The impact is already evident. In the educational system, and certainly in higher education, students are writing papers with it, forcing academia to contend with students submitting AI-written assignments. We have even begun to examine the reaction to this change. In a study I’m involved in, funded by the MOFET research foundation, we found that about 23% of academic lecturers resist change. They adopt restrictive policies that block or limit students’ use of AI. Around 40% take a more passive stance. They accept AI use but make almost no real changes to their teaching practices. Only about 37%, however, actively lead and encourage change. These are the lecturers who go further, reshaping their course materials, assessment methods, and the ways they engage students in AI-supported environments.

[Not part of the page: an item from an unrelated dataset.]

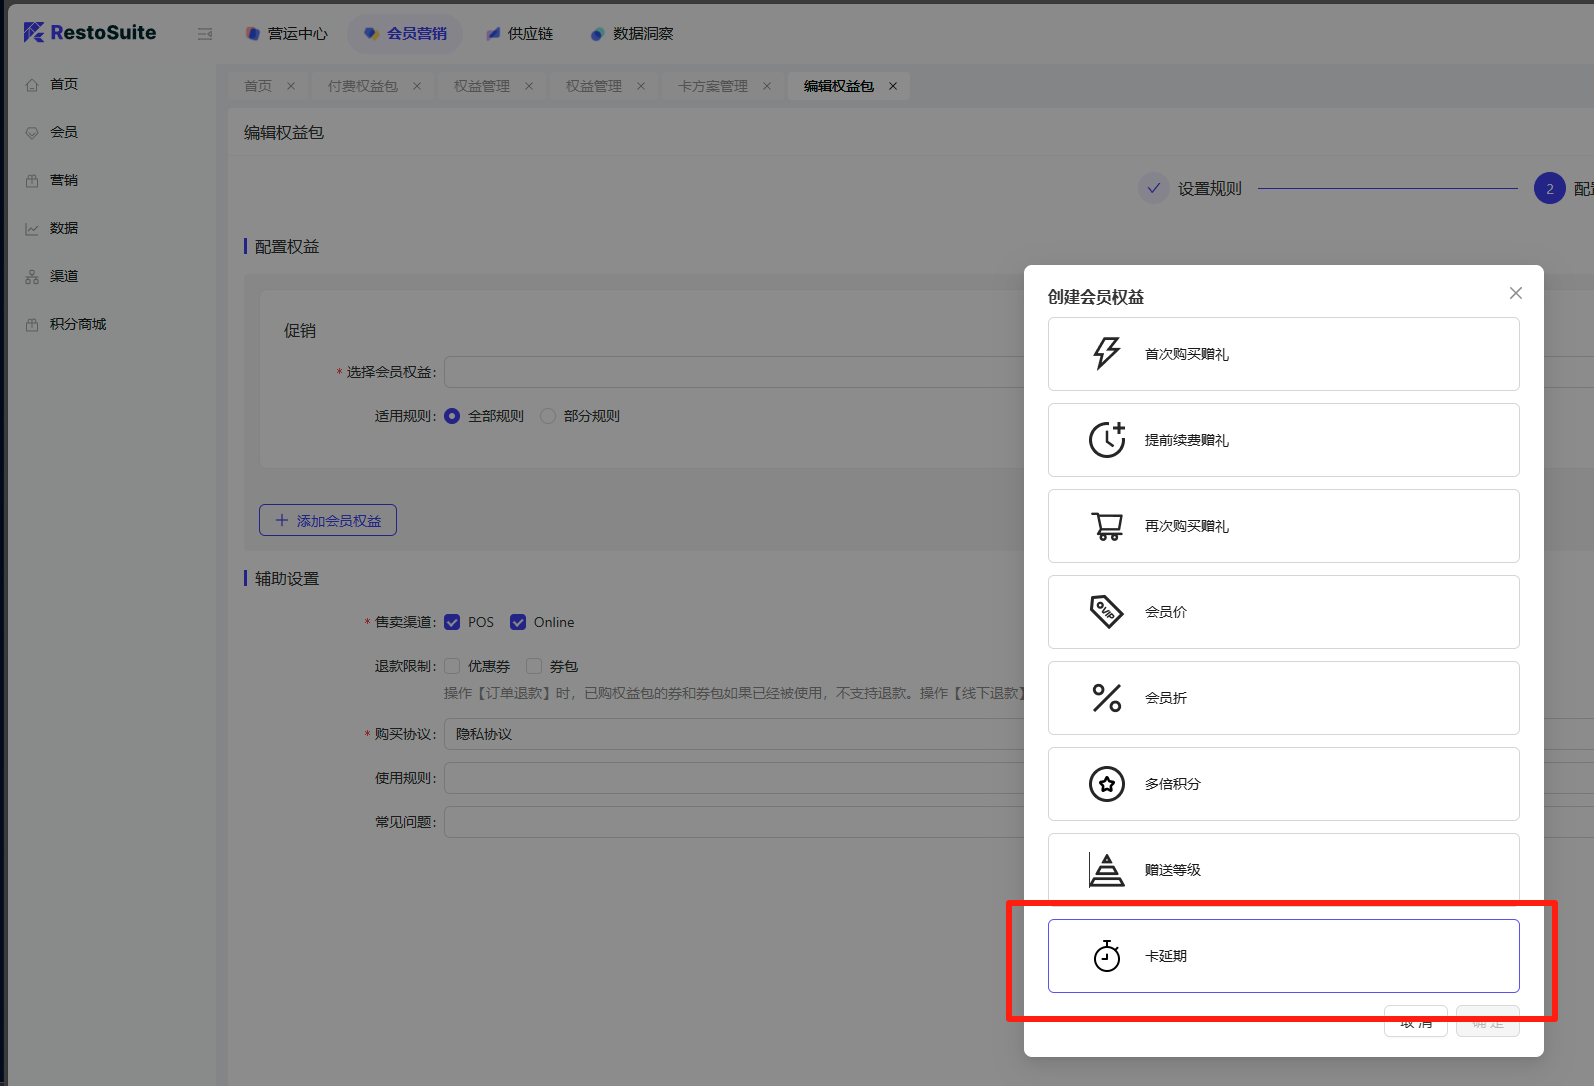Open the 选择会员权益 dropdown field
Image resolution: width=1594 pixels, height=1086 pixels.
pos(735,372)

Beyond practical changes and pedagogical adjustments, the use of AI in education will differ fundamentally from all prior technologies. All previous learning technologies can be viewed as tools, but AI acts as an agent. This is a huge difference. When you treat a technology as a tool, you control the tool. When you use it as an agent, you enter into a dialogue with the technology, you create together with it, it becomes a partner. This raises many interesting questions. Where is the human’s place in the process? Is the interaction with the AI platform taking away from the human’s agency? It will be interesting to see how AI impacts education, and other spheres. What will be the impact of ChatGPT on creativity and critical thinking? And how will we deal with a reality where AI is not only creating fake news but also accelerating its spread, much like what is already happening on social media?
First, we need to identify the models of use that are emerging over time. There are AI uses that support learning and ones that are not. We need to define both types of use models to improve educational processes. Today, the focus in the field is still on positions, such as those of lecturers, students and patents, which is important, but not enough. We also have to develop responsible and effective models of use. After all, it is not just how much one uses AI, but also what one does with it. For example, one interesting model is using AI chatbots instead of people to run soft-skills training. This approach can cut costs and make it possible to reach many more learners. But the real questions are: Does it help them learn and what are the drawbacks of such solutions? In my research, I'm trying to explore such models and their effects on learning and teaching.
As AI is here to stay, research in the field of instructional technologies needs to make society aware of AI’s consequences, and to avoid or be careful of ways where it may harm us. The goal is not to scare but to raise awareness and give tools and knowhow that empower people to use AI correctly.